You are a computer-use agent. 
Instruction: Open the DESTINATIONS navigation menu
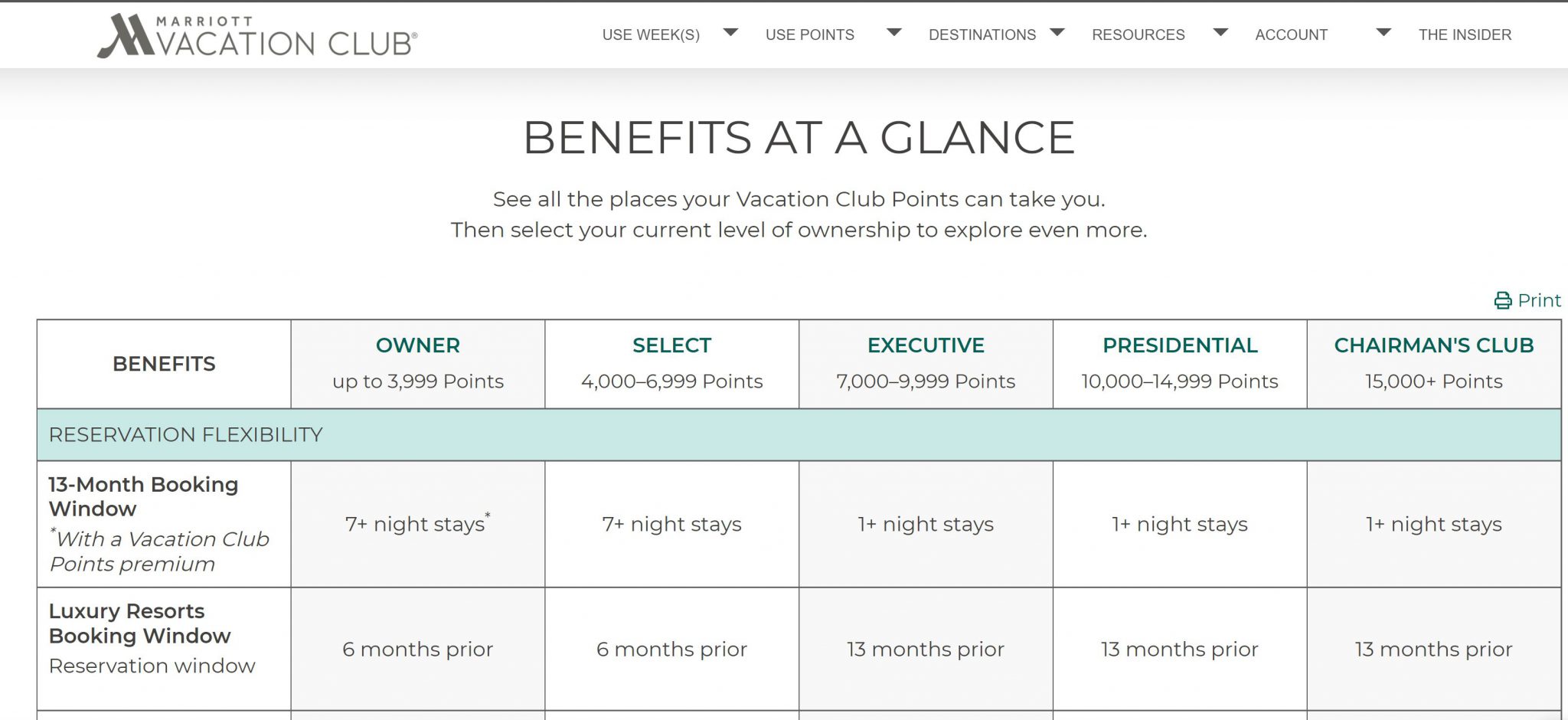pos(982,34)
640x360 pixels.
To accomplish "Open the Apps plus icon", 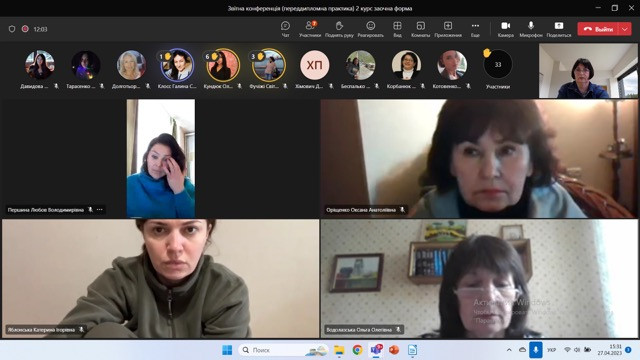I will coord(448,26).
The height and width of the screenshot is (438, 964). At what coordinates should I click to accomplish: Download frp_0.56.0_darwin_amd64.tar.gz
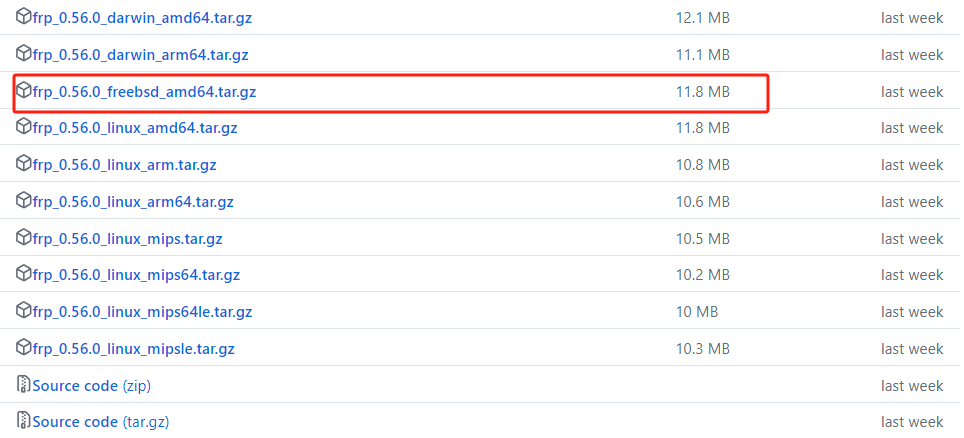[x=141, y=18]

□ □ □

**WORK INSTRUCTIONS:**
Where the line holding "The height and" appears, start copying, and continue exactly through the last line of the listing, both ends included, skipping the pictures.

**TASK RESPONSE:**
The height and width of the screenshot is (438, 964). At what coordinates should I click to accomplish: Download frp_0.56.0_darwin_amd64.tar.gz
[x=141, y=18]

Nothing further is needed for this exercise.